DATA_URL = "https://github.com/UIUC-iSchool-DataViz/is445_data/raw/main/licenses_fall2022.csv"

export_dir = Path.cwd() / "assets" / "json"
if not export_dir.exists():
    export_dir = Path.cwd().parent / "assets" / "json"
export_dir.mkdir(parents=True, exist_ok=True)

licenses = pd.read_csv(DATA_URL)
licenses.columns = [col.strip() for col in licenses.columns]
licenses['License Status'] = licenses['License Status'].fillna('Unknown').str.upper()
licenses['License Type'] = licenses['License Type'].fillna('Unspecified')
licenses['City'] = licenses['City'].fillna('Unknown')

for date_col in ['Original Issue Date', 'Effective Date', 'Expiration Date']:
    licenses[date_col] = pd.to_datetime(licenses[date_col], errors='coerce')

licenses['issue_year'] = licenses['Original Issue Date'].dt.year
licenses_clean = licenses.copy()
licenses_clean[['License Type', 'License Status', 'issue_year']].head()

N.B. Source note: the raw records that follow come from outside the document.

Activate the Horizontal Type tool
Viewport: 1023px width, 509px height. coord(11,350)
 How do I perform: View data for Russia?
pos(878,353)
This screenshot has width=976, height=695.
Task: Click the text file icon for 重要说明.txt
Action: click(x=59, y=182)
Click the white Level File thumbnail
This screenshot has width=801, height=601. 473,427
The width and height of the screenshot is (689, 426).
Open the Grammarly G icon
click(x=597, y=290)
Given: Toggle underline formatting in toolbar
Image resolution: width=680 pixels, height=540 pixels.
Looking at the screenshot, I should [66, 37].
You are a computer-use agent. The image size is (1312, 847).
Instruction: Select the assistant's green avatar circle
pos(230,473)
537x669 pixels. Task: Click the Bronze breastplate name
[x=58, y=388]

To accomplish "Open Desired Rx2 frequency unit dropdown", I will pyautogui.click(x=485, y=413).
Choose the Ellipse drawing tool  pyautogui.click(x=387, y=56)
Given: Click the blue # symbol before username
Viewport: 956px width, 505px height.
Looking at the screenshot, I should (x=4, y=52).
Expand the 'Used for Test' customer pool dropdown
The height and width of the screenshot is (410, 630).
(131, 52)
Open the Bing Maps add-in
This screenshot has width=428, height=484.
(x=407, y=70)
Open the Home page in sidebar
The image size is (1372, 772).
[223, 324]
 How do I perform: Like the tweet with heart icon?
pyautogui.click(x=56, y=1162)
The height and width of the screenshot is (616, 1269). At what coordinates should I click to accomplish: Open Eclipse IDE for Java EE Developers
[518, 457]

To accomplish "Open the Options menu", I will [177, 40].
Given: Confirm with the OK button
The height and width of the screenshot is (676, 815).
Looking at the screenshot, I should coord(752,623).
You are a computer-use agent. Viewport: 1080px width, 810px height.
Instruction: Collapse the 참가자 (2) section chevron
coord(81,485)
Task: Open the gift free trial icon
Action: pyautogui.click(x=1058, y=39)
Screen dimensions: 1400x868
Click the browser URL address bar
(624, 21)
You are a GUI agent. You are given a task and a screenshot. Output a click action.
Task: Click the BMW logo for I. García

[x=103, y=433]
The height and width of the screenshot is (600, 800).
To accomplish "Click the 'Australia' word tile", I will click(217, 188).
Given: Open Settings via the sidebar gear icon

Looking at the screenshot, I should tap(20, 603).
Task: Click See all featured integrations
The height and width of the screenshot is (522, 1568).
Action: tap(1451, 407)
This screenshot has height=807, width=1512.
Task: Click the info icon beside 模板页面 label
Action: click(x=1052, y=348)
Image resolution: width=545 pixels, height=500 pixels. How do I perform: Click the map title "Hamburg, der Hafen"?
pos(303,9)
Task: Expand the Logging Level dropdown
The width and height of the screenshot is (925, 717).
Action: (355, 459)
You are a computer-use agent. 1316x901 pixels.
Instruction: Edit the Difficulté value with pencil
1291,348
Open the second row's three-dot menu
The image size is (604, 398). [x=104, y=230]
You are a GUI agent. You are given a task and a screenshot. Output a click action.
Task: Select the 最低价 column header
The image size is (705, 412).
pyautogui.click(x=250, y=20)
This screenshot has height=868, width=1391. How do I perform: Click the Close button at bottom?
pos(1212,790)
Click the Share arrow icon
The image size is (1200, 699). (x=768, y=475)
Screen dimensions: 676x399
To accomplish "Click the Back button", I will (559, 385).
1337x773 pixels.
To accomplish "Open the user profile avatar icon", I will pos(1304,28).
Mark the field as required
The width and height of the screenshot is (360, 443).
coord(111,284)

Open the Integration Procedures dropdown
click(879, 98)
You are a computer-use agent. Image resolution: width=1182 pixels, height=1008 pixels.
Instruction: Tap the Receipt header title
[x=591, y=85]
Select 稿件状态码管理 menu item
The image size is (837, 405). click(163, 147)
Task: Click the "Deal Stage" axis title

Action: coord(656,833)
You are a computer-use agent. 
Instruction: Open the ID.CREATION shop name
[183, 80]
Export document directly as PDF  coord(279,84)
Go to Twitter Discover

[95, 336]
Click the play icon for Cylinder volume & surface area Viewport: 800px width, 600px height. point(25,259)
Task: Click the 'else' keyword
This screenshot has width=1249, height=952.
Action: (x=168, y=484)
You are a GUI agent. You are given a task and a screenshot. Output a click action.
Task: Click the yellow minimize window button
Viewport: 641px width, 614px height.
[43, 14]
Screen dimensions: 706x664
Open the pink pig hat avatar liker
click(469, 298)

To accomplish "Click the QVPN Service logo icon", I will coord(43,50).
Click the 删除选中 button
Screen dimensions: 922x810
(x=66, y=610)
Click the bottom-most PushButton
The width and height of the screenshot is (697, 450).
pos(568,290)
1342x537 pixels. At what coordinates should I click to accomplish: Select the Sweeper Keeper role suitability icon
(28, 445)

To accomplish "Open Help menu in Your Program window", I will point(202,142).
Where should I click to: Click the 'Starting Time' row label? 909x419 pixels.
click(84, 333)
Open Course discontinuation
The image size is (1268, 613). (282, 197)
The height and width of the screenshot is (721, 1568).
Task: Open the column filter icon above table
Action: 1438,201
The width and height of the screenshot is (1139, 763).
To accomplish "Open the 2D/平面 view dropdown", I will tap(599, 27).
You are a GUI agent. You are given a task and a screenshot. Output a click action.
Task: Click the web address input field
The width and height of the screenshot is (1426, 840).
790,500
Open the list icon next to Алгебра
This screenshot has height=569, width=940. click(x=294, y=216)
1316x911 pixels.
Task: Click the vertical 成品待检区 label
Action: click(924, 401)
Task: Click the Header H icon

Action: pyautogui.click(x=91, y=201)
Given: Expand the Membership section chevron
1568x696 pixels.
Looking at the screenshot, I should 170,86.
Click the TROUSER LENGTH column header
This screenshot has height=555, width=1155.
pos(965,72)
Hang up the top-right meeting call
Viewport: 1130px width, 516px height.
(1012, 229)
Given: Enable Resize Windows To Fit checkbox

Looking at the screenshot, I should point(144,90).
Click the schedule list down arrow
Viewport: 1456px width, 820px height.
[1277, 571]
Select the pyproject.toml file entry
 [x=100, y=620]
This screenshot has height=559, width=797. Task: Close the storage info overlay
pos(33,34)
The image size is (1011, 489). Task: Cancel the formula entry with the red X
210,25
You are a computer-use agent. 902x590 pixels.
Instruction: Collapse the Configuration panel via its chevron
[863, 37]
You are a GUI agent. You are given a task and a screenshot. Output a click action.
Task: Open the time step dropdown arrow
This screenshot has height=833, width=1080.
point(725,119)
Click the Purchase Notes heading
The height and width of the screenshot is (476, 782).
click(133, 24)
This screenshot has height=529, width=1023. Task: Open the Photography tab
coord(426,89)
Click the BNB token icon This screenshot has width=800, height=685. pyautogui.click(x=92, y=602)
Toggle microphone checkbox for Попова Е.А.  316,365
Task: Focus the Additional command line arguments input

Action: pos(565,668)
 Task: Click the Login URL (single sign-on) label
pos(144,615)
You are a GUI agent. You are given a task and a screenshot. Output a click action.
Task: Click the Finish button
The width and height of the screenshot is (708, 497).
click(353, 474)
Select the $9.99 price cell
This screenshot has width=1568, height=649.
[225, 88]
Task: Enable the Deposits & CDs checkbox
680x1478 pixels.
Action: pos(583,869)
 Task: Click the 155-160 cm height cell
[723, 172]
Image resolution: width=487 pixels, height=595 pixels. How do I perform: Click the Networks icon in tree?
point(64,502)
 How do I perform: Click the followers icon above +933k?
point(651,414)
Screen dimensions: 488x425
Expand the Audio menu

## Visualization 1 ? Active Licenses by Profession
Count active credentials per license type and focus on the top ten categories.


In [None]:

active = licenses_clean[licenses_clean['License Status'] == 'ACTIVE']
top_types = (
    active.groupby('License Type')
    .size()
    .reset_index(name='count')
    .sort_values('count', ascending=False)
    .head(10)
)

bar_chart = (
    alt.Chart(top_types)
    .mark_bar(color='#50a9d1')
    .encode(
        x=alt.X('count:Q', title='Number of Active Licenses'),
        y=alt.Y('License Type:N', sort='-x', title='License Type'),
        tooltip=['License Type:N', alt.Tooltip('count:Q', title='Active Licenses')]
    )
    .properties(width=600, title='Most Common Active License Categories (Top 10)')
)

bar_chart.save(str(export_dir / 'licenses_active_by_type.json'))
bar_chart



## Visualization 2 ? Interactive Issue Trends for Top Professions
Show how licensing volume changes through time for the busiest professions and let viewers pick the profession from a dropdown (beyond the default pan/zoom interactions).


In [None]:

top5 = (
    licenses_clean.groupby('License Type')
    .size()
    .reset_index(name='count')
    .sort_values('count', ascending=False)
    .head(5)
    ['License Type']
)

issue_trends = (
    licenses_clean[
        licenses_clean['License Type'].isin(top5)
        & licenses_clean['issue_year'].notna()
    ]
    .groupby(['issue_year', 'License Type'])
    .size()
    .reset_index(name='count')
)

lic_options = top5.tolist()
selector = alt.selection_point(
    fields=['License Type'],
    bind=alt.binding_select(options=lic_options, name='License Type')
)

trend_chart = (
    alt.Chart(issue_trends)
    .mark_line(point=True)
    .encode(
        x=alt.X('issue_year:O', title='Original Issue Year'),
        y=alt.Y('count:Q', title='Licenses Issued'),
        color=alt.Color('License Type:N', legend=None),
        opacity=alt.condition(selector, alt.value(1.0), alt.value(0.15)),
        tooltip=['License Type:N', 'issue_year:O', alt.Tooltip('count:Q', title='Licenses Issued')]
    )
    .add_params(selector)
    .properties(width=600, title='Issue Volume for Top Illinois License Categories')
)

trend_chart.save(str(export_dir / 'licenses_issue_trends.json'))
trend_chart